**Your goal**: For the entries below, report every line that includes the word "network".

Stored items
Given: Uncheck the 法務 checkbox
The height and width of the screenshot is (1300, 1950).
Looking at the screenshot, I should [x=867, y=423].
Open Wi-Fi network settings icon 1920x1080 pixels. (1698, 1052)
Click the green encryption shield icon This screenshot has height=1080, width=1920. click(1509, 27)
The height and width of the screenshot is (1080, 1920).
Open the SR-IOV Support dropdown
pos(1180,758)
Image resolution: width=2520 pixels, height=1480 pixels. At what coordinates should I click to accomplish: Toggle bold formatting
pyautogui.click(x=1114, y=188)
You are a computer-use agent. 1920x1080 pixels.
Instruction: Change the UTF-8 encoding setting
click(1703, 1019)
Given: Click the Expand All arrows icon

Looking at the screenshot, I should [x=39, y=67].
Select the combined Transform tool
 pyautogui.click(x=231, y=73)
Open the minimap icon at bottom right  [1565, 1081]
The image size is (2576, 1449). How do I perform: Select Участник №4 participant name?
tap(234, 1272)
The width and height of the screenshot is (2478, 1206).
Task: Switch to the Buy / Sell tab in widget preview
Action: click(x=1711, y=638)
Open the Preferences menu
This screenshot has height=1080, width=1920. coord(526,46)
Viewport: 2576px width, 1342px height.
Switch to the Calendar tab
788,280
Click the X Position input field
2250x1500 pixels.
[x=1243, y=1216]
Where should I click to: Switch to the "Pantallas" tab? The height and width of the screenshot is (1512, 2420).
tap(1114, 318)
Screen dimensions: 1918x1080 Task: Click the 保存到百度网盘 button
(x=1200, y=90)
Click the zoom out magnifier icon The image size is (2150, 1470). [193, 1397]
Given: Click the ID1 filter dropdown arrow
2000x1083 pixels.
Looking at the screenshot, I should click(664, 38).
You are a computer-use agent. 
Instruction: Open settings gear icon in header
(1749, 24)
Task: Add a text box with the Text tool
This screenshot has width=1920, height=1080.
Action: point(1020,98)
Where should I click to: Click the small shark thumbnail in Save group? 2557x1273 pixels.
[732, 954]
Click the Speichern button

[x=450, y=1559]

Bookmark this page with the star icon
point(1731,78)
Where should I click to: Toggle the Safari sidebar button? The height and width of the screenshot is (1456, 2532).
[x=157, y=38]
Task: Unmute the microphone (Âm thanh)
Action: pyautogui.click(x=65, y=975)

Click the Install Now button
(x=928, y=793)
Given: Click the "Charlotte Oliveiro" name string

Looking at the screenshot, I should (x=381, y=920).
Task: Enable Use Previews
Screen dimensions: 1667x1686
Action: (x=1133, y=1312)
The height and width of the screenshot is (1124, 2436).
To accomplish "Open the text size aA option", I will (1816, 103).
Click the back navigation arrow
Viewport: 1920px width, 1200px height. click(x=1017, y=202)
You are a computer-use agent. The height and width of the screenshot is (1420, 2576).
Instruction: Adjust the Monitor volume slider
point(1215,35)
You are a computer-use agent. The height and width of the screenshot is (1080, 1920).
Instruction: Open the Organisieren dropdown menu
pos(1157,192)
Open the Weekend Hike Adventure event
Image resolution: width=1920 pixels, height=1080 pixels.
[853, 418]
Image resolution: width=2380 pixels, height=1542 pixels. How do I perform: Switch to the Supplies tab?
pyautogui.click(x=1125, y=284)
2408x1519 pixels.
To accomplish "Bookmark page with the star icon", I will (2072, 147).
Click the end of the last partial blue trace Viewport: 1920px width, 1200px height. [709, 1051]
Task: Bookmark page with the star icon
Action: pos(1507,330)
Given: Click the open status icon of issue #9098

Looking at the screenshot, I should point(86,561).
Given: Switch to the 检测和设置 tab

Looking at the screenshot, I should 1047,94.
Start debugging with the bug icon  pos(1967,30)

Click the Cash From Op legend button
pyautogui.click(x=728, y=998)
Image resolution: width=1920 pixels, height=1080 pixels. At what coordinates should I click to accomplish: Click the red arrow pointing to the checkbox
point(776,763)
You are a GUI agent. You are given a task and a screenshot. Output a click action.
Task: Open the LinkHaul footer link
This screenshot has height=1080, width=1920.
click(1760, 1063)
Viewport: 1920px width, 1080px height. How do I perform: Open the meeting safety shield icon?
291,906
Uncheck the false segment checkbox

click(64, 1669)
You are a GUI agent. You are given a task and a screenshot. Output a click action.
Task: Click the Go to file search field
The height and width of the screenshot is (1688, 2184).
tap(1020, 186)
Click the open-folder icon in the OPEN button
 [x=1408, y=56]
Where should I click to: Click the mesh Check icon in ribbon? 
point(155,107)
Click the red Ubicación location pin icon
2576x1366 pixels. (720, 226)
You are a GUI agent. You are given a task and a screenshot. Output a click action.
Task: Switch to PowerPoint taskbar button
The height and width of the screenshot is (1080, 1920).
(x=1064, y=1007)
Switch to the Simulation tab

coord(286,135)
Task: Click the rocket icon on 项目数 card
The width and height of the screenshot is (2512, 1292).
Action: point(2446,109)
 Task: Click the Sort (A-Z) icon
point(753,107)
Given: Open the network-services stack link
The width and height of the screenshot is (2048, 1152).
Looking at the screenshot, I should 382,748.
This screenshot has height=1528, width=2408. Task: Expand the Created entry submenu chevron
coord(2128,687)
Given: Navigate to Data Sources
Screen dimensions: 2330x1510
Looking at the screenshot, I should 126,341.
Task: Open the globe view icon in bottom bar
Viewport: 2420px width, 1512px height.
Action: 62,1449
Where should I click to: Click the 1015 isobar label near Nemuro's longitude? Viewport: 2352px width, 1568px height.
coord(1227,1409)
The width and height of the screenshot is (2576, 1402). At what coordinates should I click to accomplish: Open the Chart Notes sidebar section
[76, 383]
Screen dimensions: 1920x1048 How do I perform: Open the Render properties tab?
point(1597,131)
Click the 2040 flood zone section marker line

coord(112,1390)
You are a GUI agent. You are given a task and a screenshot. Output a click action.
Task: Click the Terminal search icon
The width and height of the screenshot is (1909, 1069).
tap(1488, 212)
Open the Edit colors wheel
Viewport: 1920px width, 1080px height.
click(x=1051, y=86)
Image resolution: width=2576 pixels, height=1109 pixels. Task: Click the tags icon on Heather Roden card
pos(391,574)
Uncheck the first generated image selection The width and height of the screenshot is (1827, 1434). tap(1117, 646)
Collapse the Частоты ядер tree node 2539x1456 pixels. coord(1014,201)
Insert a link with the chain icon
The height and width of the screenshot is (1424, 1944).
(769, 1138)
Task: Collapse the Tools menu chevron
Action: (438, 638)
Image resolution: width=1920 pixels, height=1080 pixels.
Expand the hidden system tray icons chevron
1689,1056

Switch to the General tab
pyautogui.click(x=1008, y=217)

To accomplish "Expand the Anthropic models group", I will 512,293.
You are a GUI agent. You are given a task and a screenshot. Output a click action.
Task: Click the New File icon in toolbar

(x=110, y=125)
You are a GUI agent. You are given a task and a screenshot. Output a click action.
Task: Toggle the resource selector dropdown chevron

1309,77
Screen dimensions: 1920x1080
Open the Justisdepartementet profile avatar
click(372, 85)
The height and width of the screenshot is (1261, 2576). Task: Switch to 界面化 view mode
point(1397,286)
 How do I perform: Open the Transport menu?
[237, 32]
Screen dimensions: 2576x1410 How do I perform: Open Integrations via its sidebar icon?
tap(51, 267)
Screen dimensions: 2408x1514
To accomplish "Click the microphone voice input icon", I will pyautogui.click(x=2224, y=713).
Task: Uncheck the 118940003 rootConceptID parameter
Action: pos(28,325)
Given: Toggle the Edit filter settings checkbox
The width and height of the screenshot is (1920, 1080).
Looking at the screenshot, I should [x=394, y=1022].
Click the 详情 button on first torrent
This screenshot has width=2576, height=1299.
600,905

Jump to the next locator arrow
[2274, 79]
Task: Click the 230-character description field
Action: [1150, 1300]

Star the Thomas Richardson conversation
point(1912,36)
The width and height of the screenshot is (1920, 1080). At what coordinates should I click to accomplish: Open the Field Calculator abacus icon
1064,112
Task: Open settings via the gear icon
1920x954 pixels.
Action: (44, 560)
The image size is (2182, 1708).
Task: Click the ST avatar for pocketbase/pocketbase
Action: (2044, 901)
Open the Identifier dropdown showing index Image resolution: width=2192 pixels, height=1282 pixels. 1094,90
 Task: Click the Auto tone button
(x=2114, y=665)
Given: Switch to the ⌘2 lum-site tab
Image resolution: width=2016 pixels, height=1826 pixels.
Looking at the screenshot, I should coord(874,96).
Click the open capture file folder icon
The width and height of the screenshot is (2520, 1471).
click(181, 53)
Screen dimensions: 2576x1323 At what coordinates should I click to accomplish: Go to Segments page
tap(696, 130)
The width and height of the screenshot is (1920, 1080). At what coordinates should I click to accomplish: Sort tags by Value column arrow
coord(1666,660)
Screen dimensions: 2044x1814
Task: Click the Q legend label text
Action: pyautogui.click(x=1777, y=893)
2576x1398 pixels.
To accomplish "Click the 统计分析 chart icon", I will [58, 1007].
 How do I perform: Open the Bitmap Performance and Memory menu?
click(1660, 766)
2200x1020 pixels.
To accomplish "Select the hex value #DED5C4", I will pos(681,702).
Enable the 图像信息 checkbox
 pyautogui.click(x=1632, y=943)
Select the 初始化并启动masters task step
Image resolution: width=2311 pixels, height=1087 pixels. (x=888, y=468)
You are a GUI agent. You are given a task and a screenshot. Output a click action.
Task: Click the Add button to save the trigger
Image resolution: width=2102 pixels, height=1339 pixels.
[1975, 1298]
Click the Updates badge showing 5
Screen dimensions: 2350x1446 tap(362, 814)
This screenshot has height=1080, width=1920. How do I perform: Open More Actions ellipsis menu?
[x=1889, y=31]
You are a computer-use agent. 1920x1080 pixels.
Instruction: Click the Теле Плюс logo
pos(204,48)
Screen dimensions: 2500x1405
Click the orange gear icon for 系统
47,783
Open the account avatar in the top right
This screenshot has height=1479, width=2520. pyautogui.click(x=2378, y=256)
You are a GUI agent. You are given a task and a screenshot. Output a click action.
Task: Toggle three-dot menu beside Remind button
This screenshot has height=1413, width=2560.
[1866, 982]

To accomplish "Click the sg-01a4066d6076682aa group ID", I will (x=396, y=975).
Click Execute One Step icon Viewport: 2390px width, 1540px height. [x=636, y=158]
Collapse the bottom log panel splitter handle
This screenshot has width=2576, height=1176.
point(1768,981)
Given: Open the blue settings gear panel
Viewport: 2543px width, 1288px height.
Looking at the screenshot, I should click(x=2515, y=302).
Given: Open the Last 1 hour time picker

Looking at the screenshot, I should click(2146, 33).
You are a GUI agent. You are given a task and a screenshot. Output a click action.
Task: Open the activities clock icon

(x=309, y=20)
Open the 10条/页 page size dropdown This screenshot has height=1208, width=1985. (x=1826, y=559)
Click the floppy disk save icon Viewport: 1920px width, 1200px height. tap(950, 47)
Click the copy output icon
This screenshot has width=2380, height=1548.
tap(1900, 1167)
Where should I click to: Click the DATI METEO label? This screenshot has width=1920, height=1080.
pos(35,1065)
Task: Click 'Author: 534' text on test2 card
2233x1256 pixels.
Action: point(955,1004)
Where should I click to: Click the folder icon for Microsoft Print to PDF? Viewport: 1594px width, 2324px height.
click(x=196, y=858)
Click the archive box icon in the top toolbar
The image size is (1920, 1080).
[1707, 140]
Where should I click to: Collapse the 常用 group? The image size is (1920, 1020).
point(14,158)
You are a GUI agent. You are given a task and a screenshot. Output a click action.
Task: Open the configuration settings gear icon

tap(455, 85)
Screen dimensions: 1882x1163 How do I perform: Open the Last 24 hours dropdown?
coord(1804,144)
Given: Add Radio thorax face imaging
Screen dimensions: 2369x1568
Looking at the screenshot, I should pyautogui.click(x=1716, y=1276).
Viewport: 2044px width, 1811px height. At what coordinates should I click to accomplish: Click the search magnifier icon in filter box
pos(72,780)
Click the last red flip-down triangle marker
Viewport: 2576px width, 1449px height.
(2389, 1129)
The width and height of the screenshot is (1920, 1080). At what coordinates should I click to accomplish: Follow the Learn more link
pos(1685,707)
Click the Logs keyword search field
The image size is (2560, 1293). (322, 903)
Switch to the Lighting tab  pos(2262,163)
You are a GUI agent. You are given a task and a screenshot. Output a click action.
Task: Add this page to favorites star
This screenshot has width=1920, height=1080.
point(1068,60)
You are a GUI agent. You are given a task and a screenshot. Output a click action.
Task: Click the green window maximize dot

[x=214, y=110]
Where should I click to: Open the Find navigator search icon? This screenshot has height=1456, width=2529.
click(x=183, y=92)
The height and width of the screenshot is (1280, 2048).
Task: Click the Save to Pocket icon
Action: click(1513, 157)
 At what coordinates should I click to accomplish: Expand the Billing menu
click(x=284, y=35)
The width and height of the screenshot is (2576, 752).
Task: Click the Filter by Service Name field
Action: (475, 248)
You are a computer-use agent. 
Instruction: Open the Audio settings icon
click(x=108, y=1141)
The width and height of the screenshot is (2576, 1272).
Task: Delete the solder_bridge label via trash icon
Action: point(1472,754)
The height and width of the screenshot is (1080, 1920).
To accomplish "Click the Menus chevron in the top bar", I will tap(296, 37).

**Your solution**:
Open Wi-Fi network settings icon 1920x1080 pixels. (1698, 1052)
Given: Open the network-services stack link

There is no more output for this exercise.